During the hearing of the Senate committee on national defense, Hontiveros noted that NTF-ELCAC has been allocated a proposed budget of P19 billion for 2021 – P16 billion of which has been earmarked for its Barangay Development Program. The senator also previously called for P8 billion of this P16-billion fund to be allocated to health.
Hontiveros added that the budget for NTF-ELCAC is “questionably astronomic” compared to the proposed budgets of key agencies like the Department of Housing Settlements and Urban Development (P632 million), Office of the Ombudsman (P3.36 billion), DBM (P1.9 billion) and even the Department of Finance (P17.46 billion).
“We should not spend such an inordinate amount of time and money on an agency running after ordinary citizens using the communist bogeyman. This is on top of the NTF-ELCAC’s bad track record of spreading fake news and silencing critical and dissenting voices,” the senator said.

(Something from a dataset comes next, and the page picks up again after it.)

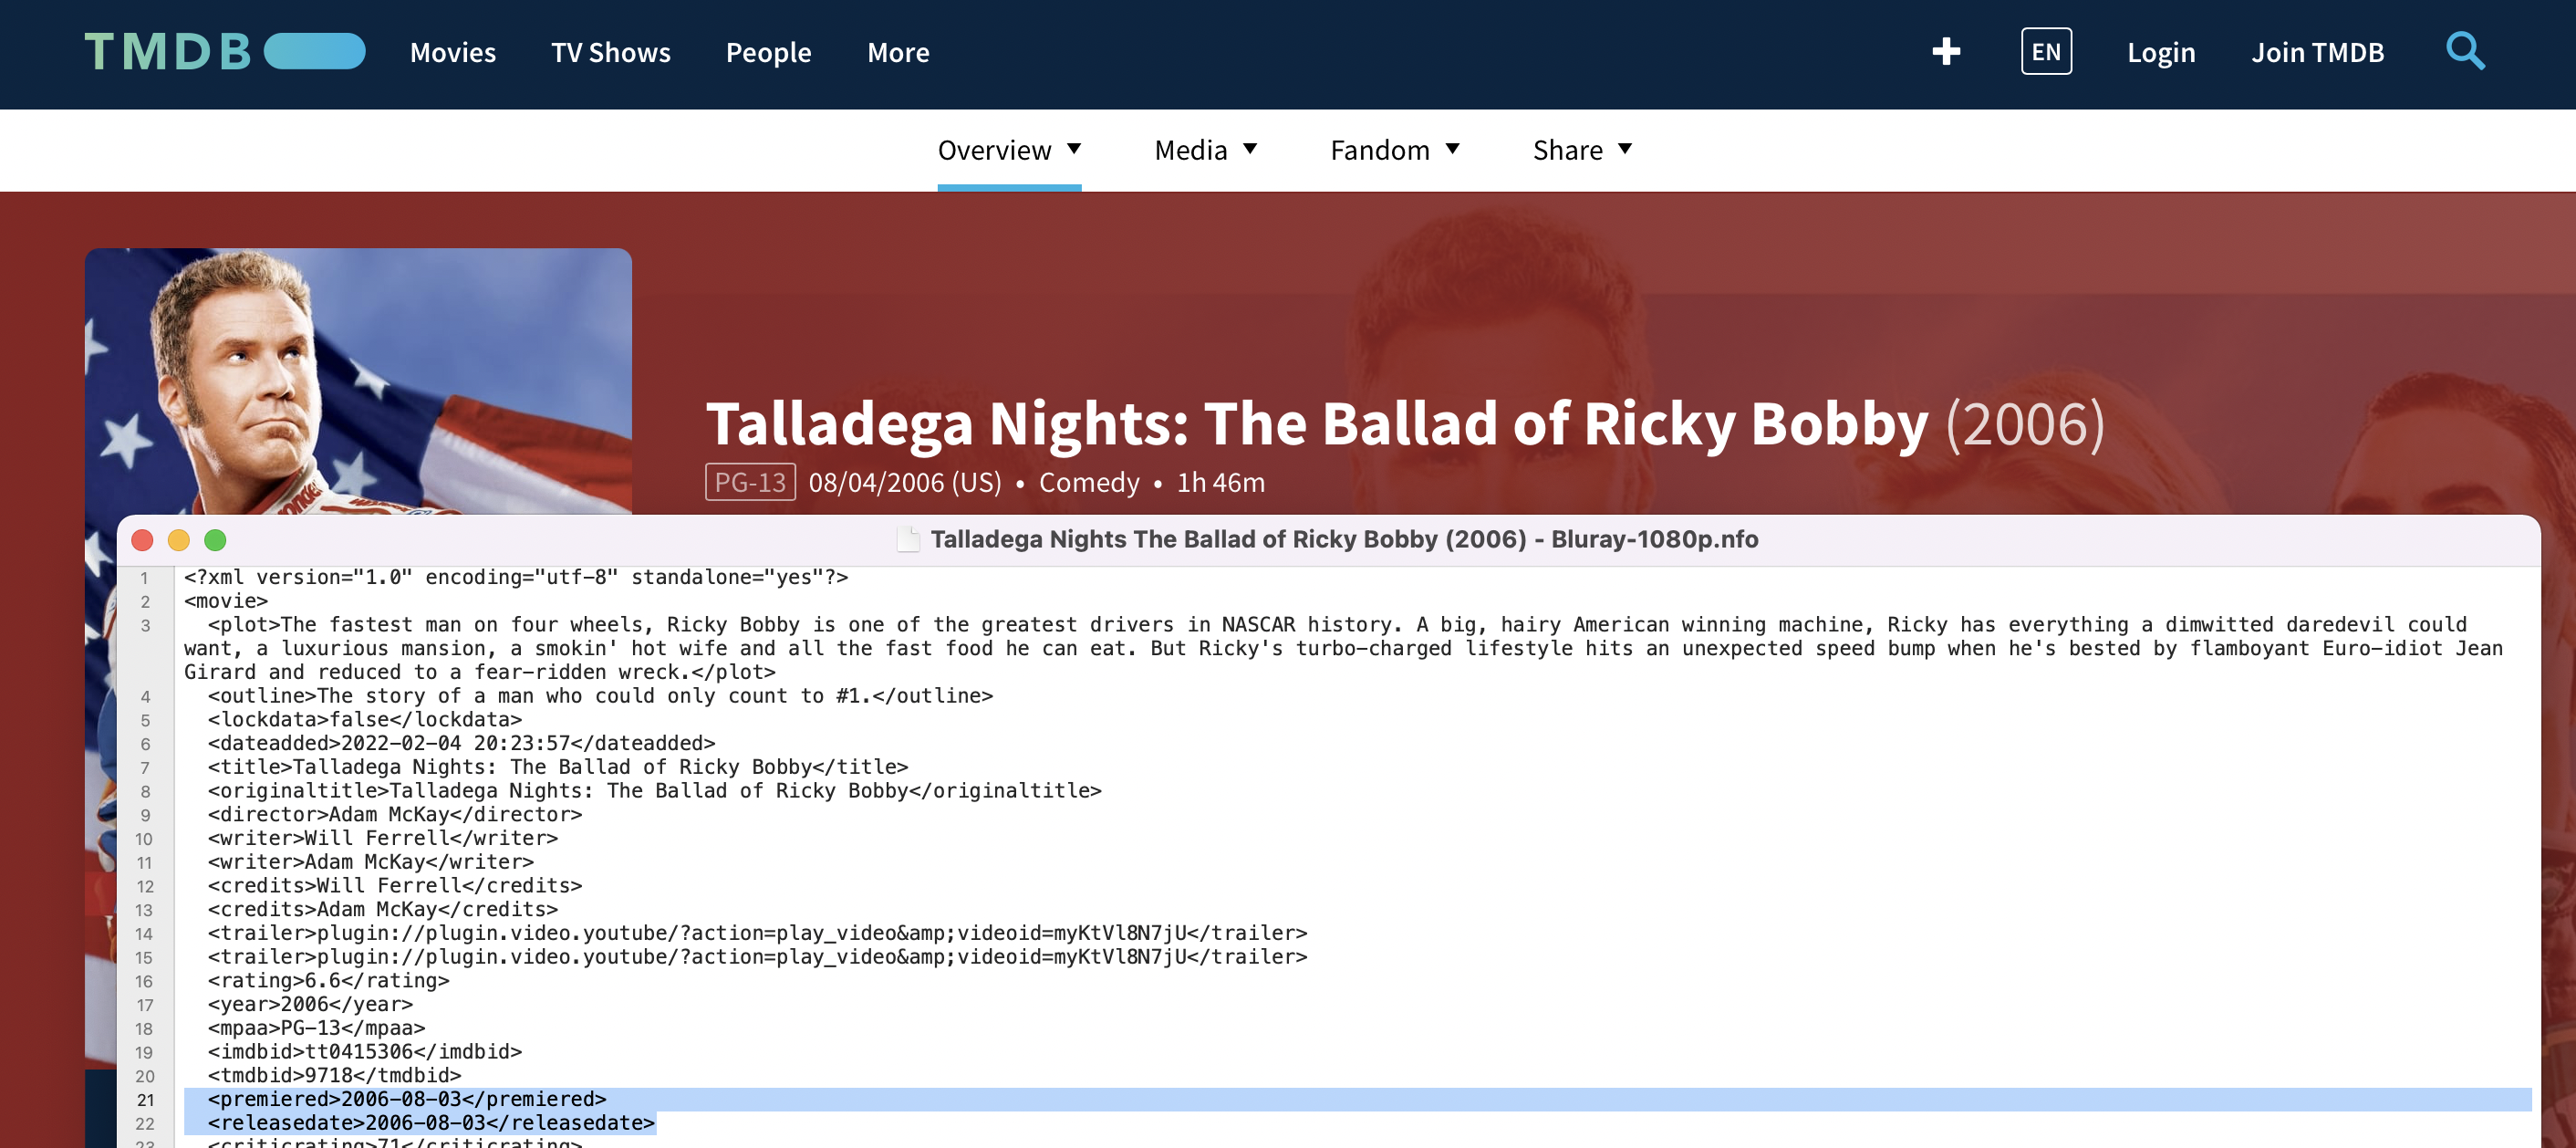2576x1148 pixels.
Task: Click the red close window button
Action: point(143,540)
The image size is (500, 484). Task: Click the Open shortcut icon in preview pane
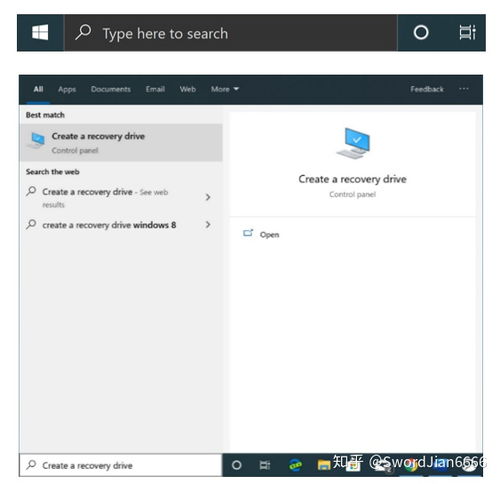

About two weeks ago, Hontiveros defended entertainment personalities and women’s rights groups from the red-tagging activities of Lt. Gen. Antonio Parlade, chief of the Southern Luzon Command of the Armed Forces of the Philippines (AFP) and NTF-ELCAC spokesman.
“I cannot begin to imagine the anguish and emotional toll this must have taken on these women who have been directly hit by these accusations, as well as their families. I am certain that it has also caused a chilling effect on citizens who only want to weigh in on issues of national importance and hold the government to account for its failures to the people,” Hontiveros said.
“The issues of the communist insurgency are not new to me. My party Akbayan historically has called for human rights accountability of non-state actors, including the NPA (New People’s Army). I will not hesitate to speak against the violations of the NPA,” added Hontiveros, who was a member of the government peace panel that met with the National Democratic Front (NDF).
Hontiveros also raised how the Department of National Defense should direct the Armed Forces of the Philippines to address more pressing external national security threats, such as China’s continued incursions in our seas as well as its 40 percent ownership of a telecommunications company inside our military camps.